Written instruction: Please count the lines in the listing that contain the string "swatch", where case counts, and give only the number.
─── Stored rows ───
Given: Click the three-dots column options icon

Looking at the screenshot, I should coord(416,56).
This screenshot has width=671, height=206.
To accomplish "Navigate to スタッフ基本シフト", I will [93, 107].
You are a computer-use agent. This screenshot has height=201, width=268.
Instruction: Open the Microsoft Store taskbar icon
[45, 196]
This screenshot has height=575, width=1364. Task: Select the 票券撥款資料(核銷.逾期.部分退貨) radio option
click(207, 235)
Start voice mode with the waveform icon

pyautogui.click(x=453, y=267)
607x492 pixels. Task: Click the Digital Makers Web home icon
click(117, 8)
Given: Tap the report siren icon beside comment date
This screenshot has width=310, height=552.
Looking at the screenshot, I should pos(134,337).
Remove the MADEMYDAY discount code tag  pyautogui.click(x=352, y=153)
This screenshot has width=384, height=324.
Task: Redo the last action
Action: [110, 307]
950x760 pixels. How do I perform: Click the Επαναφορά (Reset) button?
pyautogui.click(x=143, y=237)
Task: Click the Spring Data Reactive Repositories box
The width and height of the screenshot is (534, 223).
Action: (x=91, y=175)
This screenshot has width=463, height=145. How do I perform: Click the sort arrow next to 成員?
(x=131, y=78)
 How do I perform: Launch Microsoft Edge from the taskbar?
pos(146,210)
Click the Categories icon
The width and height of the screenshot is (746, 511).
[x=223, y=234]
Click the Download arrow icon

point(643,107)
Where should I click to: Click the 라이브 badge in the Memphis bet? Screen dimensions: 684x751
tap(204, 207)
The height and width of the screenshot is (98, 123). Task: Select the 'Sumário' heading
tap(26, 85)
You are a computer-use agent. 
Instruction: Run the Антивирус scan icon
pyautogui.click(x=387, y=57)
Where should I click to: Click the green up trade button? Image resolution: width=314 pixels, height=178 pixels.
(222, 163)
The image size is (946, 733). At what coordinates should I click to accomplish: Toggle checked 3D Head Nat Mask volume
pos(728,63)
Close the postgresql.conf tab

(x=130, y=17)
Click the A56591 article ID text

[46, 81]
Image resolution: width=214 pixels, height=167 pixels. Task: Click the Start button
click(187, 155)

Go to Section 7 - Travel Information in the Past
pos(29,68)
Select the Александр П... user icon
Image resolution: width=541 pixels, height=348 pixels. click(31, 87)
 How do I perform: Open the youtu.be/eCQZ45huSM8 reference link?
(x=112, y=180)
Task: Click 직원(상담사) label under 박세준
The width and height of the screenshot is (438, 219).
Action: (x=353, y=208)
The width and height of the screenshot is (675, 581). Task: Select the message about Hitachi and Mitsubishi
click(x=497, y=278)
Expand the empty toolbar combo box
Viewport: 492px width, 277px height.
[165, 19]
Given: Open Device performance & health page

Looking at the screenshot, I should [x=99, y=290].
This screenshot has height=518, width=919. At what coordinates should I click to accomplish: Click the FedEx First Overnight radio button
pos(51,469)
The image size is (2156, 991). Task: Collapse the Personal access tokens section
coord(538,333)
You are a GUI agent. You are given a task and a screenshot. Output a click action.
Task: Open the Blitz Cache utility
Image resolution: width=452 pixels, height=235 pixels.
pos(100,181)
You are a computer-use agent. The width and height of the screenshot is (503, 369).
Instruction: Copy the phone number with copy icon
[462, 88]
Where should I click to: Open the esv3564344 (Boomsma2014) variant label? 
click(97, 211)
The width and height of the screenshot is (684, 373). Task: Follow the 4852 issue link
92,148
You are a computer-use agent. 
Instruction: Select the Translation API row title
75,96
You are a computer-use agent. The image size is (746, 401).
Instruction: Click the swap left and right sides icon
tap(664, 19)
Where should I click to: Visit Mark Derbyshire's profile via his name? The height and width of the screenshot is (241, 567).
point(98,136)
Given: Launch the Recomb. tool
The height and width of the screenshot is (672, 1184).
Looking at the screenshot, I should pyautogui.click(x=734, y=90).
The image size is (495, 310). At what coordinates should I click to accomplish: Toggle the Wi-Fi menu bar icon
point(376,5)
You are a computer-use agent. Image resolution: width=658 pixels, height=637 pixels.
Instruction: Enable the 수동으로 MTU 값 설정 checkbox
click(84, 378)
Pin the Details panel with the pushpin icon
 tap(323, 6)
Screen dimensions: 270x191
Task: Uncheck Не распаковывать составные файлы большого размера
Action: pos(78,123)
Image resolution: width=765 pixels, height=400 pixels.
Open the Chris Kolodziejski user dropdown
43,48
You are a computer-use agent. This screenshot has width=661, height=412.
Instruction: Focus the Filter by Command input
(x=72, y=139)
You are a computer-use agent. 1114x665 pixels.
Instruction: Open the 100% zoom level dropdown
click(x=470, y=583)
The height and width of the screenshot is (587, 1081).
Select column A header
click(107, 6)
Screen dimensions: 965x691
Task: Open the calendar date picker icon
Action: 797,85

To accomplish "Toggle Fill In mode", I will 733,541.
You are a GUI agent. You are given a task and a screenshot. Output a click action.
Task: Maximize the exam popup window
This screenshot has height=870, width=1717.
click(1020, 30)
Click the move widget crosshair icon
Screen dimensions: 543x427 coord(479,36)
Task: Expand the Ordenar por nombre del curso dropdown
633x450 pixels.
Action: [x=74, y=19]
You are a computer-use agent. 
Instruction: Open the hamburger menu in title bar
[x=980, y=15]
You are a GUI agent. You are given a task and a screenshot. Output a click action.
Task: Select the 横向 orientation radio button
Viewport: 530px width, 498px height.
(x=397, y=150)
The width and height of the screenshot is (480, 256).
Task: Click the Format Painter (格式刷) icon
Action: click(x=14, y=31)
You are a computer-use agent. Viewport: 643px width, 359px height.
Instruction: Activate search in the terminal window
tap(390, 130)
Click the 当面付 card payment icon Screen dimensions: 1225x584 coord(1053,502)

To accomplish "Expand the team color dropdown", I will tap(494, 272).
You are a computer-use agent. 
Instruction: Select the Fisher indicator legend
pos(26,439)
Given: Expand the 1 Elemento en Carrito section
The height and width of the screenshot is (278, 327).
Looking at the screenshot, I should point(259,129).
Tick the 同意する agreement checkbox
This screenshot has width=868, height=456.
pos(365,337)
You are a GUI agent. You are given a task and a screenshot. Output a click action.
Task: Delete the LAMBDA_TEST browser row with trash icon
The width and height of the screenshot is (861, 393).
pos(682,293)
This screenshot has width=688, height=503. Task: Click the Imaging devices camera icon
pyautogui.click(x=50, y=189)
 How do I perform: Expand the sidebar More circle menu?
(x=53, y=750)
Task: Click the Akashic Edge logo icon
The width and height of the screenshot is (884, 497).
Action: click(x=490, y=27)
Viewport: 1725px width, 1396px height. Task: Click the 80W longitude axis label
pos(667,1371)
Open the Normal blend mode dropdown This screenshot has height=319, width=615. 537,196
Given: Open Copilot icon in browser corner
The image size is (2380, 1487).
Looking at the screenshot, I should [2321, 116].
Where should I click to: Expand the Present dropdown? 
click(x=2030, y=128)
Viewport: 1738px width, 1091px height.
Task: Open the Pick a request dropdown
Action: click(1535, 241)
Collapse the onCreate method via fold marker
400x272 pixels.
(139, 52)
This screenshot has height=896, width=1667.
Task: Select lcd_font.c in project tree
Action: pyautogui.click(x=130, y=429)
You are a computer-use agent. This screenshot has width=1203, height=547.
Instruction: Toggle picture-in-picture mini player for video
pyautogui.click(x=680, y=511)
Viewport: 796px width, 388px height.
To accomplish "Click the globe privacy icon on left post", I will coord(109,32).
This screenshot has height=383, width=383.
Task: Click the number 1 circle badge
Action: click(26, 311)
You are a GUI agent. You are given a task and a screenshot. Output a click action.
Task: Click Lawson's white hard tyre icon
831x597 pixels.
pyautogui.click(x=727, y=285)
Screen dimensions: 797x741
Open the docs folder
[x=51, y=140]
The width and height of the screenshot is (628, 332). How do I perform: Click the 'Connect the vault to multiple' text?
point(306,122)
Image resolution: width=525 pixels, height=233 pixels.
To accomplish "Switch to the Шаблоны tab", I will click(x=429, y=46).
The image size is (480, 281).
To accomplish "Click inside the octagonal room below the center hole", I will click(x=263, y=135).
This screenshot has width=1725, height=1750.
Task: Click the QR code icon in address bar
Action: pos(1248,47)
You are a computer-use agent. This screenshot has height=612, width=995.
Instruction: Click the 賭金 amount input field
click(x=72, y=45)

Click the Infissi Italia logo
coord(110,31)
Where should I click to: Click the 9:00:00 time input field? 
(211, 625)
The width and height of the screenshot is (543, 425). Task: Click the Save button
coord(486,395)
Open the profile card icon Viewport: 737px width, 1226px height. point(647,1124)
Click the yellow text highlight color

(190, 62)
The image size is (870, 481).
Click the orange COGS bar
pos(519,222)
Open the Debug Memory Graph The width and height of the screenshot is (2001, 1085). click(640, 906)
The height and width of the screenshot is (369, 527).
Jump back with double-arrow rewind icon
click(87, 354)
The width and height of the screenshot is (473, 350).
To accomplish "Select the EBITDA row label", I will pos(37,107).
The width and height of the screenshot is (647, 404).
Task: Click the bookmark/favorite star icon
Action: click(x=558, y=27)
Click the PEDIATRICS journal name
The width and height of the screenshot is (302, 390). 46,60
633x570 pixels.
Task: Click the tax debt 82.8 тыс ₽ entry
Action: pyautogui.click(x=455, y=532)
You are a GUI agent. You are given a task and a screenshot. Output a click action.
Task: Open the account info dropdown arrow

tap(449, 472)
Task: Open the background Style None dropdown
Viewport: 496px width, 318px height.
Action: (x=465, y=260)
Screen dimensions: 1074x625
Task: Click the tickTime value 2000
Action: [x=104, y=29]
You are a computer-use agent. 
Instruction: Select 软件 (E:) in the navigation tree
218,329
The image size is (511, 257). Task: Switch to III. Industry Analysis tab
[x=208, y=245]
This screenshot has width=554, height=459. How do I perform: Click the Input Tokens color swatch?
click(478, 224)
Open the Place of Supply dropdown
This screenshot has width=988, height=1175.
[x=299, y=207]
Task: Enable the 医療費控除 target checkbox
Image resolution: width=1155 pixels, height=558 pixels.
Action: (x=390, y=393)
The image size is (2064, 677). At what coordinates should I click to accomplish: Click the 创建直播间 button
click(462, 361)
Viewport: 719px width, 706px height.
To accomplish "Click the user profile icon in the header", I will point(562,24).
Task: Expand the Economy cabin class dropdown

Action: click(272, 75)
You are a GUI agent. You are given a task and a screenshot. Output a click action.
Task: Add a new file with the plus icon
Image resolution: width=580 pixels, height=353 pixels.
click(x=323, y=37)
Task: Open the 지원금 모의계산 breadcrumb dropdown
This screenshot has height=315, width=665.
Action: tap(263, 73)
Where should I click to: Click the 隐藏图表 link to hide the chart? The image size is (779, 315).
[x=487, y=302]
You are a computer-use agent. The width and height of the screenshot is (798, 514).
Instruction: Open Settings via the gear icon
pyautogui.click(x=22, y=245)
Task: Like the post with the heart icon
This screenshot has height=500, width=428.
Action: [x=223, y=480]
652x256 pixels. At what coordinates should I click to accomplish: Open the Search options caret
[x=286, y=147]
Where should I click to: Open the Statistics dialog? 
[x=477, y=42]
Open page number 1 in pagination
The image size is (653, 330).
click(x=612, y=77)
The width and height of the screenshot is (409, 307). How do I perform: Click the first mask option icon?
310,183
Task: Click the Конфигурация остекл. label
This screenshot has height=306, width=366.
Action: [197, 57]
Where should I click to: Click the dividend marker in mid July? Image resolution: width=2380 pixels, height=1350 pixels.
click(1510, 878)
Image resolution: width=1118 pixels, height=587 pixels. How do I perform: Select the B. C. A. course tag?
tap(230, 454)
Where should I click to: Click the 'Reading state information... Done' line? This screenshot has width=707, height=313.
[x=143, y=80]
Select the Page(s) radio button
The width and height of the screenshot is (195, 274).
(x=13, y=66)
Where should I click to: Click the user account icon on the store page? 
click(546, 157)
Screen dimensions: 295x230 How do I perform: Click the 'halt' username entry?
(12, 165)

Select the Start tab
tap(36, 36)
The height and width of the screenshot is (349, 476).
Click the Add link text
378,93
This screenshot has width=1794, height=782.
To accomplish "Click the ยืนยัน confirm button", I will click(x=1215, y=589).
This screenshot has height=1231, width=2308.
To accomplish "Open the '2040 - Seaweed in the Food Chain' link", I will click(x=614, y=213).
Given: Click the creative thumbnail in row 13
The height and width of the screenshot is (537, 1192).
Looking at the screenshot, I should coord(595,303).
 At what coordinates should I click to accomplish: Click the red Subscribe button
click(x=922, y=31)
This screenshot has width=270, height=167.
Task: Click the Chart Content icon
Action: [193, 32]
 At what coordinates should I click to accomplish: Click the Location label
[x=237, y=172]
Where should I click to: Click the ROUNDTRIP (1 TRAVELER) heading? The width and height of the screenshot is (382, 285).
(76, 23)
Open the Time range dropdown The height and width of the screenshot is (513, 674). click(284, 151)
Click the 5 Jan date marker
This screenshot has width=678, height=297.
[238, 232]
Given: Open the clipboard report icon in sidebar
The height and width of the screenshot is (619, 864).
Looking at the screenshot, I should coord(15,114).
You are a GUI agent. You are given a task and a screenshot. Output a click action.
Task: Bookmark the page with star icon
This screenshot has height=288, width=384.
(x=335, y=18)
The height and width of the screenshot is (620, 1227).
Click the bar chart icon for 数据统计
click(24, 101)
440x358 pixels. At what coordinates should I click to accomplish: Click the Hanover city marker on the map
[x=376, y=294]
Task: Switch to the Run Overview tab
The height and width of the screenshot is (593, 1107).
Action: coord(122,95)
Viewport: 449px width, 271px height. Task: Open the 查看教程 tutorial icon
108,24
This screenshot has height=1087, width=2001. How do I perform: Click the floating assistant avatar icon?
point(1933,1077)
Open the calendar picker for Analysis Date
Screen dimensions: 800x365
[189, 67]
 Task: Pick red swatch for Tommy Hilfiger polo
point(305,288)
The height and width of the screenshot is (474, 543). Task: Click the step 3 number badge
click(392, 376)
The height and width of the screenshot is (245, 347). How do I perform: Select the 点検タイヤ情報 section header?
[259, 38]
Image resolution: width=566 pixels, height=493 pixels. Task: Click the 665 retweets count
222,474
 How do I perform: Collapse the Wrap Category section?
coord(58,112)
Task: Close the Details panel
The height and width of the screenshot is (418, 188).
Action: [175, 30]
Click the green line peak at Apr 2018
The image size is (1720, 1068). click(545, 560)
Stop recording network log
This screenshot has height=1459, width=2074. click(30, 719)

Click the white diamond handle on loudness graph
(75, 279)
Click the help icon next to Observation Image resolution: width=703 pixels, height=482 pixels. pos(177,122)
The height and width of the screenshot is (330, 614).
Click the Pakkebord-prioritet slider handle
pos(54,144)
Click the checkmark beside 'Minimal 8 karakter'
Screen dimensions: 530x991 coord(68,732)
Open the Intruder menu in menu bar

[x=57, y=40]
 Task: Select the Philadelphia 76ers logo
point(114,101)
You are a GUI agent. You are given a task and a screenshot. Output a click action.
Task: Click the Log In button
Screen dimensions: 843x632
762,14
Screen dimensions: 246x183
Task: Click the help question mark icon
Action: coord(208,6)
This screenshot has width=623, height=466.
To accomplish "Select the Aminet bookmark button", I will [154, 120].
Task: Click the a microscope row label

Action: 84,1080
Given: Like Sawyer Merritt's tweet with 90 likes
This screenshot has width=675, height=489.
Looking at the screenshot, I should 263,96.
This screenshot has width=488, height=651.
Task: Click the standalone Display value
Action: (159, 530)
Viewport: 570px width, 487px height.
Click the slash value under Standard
───
Reply to the exercise: 2